=== EXCERPTED DATA ===
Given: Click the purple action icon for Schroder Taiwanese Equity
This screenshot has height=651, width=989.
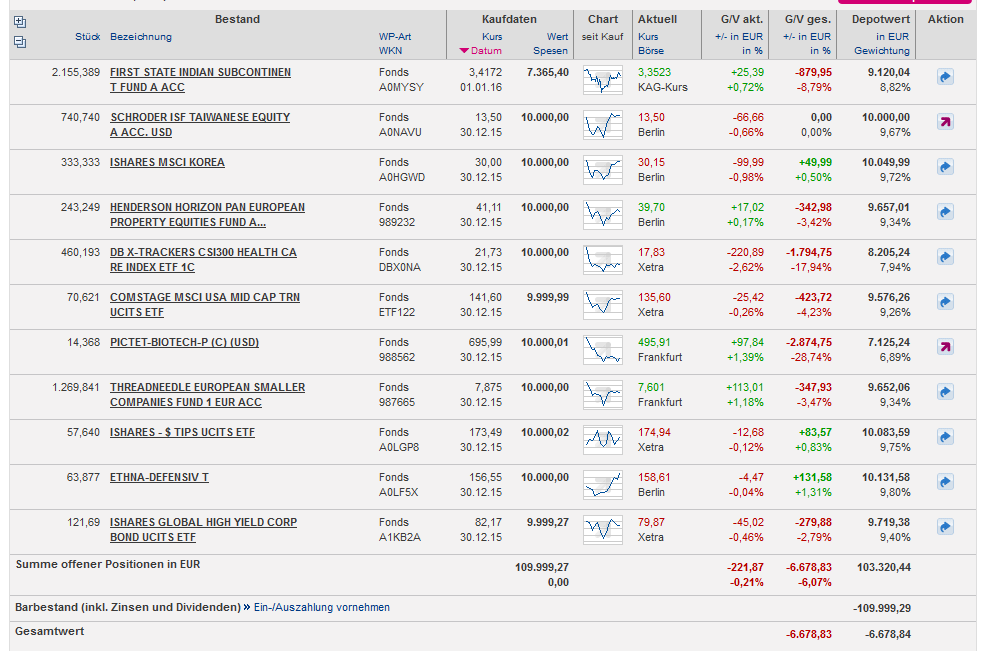Looking at the screenshot, I should pos(945,122).
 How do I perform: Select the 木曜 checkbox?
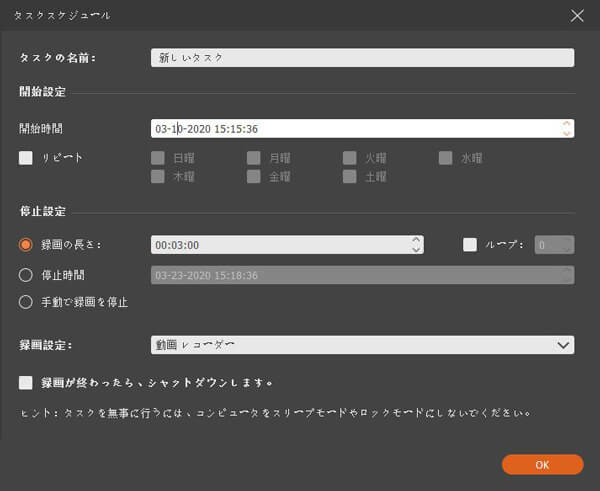click(x=158, y=177)
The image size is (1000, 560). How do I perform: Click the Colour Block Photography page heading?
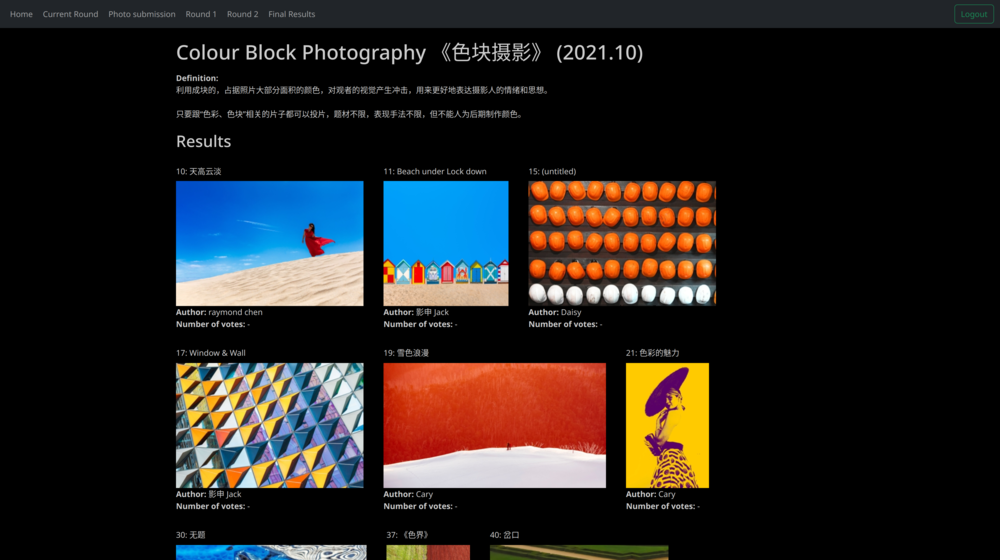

=== TASK TO CARRY OUT ===
Write out the data exactly, and exclude every picture it holds.

=== ANSWER FOR THIS EXERCISE ===
Given: Click the purple action icon for Schroder Taiwanese Equity
This screenshot has height=651, width=989.
Looking at the screenshot, I should pos(945,122).
 How do I perform: Select the 木曜 checkbox?
click(x=158, y=177)
The image size is (1000, 560). How do I perform: Click the Colour Block Photography page heading?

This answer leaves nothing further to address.